Making Sense of Sensitivity, Specificity and Predictive Value: A Guide for Patients, Clinicians and Policymakers
In this post, I will discuss sensitivity, specificity and positive predictive value in relation to diagnostic and screening tests. Many more people have become aware of these measures during the Covid-19 pandemic with the increased use of lateral flow and PCR tests.
In clinical practice and public health, sensitivity, specificity, and predictive value are important measures of the performance of diagnostic and screening tests. These measures can help clinicians, public health specialists and the public to understand the accuracy of a test and to make informed decisions about its use in patient care.
Sensitivity: The proportion of people with a disease who test positive on a diagnostic or screening test.
Sensitivity = True Positives / (True Positives + False Negatives)
Specificity: The proportion of people without a disease who test negative on a diagnostic or screening test.
Specificity = True Negatives / (True Negatives + False Positives)
Positive predictive value (PPV): The proportion of people who test positive on a diagnostic test who actually have the disease.
Positive Predictive Value = True Positives / (True Positives + False Positives)
Negative predictive value (NPV): The proportion of people who test negative on a diagnostic test who actually do not have the disease.
Negative Predictive Value = True Negatives / (True Negatives + False Negatives)
How do we Interpret sensitivity, specificity, and predictive value?
Sensitivity and specificity are linked measures. A test with high sensitivity is good at identifying people with a disease, but it may also produce false positives in people who do not have the disease. A test with high specificity is good at identifying people who do not have a disease, but it may also produce false negatives in people who do have the disease. In general, as sensitivity increases, specificity decreases; and vice versa.
Positive Predictive Value (PPV) depends on the prevalence of the disease in the population being tested. In a population with a high prevalence of disease, a positive test result is more likely to be a true positive. Conversely, in a population with a low prevalence of disease, a positive test result is more likely to be a false positive.
In clinical and public health practice this means that a test can have a high sensitivity and specificity but if it is being carried out in a population with a low prevalence, most positive tests are false positives; thereby limiting the value of a positive test. This is why a test can vary in its performance in primary care (where prevalence of a condition is often low) and in hospital care (where prevalence will generally be higher).

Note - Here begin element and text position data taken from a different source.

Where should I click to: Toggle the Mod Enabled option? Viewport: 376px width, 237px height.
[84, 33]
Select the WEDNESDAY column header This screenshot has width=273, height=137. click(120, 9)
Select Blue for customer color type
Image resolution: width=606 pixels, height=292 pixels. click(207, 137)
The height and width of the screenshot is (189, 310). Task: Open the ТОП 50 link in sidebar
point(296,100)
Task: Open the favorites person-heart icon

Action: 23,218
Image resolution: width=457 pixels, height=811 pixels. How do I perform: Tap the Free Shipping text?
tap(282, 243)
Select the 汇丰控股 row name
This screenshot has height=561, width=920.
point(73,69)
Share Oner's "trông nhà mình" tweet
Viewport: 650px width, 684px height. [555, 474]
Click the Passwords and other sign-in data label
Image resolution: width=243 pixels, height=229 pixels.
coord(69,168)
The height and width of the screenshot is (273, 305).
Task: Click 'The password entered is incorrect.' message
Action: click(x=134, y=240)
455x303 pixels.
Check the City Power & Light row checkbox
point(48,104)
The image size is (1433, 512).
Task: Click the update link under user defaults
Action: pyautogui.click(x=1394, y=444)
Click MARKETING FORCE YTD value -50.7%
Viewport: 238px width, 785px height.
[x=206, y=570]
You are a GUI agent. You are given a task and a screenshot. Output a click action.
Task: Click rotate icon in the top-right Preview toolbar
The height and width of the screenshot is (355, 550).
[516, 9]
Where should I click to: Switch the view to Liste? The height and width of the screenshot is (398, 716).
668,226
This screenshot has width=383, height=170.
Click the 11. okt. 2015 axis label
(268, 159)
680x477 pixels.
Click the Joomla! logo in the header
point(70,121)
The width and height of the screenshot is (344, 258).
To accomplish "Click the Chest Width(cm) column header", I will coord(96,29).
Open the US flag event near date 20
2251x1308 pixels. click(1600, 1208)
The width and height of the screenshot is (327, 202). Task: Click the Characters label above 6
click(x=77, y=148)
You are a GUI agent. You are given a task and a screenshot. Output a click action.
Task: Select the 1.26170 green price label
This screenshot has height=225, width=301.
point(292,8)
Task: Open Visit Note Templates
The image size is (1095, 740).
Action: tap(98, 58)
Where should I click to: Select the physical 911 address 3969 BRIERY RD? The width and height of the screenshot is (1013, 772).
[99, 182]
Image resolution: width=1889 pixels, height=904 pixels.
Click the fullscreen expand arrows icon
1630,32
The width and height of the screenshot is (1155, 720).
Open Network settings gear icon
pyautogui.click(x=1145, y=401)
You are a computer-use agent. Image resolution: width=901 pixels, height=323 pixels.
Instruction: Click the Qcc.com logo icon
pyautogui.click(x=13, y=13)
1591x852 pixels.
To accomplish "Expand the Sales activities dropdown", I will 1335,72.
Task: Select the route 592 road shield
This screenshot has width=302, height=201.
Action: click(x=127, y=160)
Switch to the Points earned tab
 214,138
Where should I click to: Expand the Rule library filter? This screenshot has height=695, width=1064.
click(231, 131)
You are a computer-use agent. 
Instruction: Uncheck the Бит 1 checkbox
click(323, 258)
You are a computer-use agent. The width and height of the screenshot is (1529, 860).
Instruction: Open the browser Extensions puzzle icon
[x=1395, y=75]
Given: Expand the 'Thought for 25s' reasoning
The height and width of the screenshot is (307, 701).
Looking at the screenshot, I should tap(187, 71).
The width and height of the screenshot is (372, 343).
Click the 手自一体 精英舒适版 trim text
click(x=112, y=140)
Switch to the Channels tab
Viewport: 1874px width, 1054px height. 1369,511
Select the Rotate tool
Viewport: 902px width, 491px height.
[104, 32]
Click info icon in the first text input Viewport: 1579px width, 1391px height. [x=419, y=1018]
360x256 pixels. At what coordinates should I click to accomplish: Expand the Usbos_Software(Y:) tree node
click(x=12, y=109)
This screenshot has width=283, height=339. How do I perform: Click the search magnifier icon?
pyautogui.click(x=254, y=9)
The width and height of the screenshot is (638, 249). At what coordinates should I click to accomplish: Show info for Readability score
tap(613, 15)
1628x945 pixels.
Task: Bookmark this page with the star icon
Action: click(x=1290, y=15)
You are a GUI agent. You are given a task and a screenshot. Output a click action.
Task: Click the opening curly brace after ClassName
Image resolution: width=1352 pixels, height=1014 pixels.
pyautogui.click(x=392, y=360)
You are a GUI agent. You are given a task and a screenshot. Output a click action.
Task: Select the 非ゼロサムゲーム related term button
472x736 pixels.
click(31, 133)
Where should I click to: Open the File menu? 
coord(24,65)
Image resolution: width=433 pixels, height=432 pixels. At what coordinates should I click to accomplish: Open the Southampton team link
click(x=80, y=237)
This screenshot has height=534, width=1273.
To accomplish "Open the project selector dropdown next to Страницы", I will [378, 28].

The Covid-19 pandemic brought global attention to the importance of diagnostic test parameters such as sensitivity, specificity and positive predictive value. Initial Covid-19 tests often prioritised sensitivity to capture as many positive cases as possible. However, as the pandemic progressed, the need for more specific tests became clear to minimise false positives that could distort public health strategies. For example, a false positive test could result in a person isolating or staying off work or school unnecessarily.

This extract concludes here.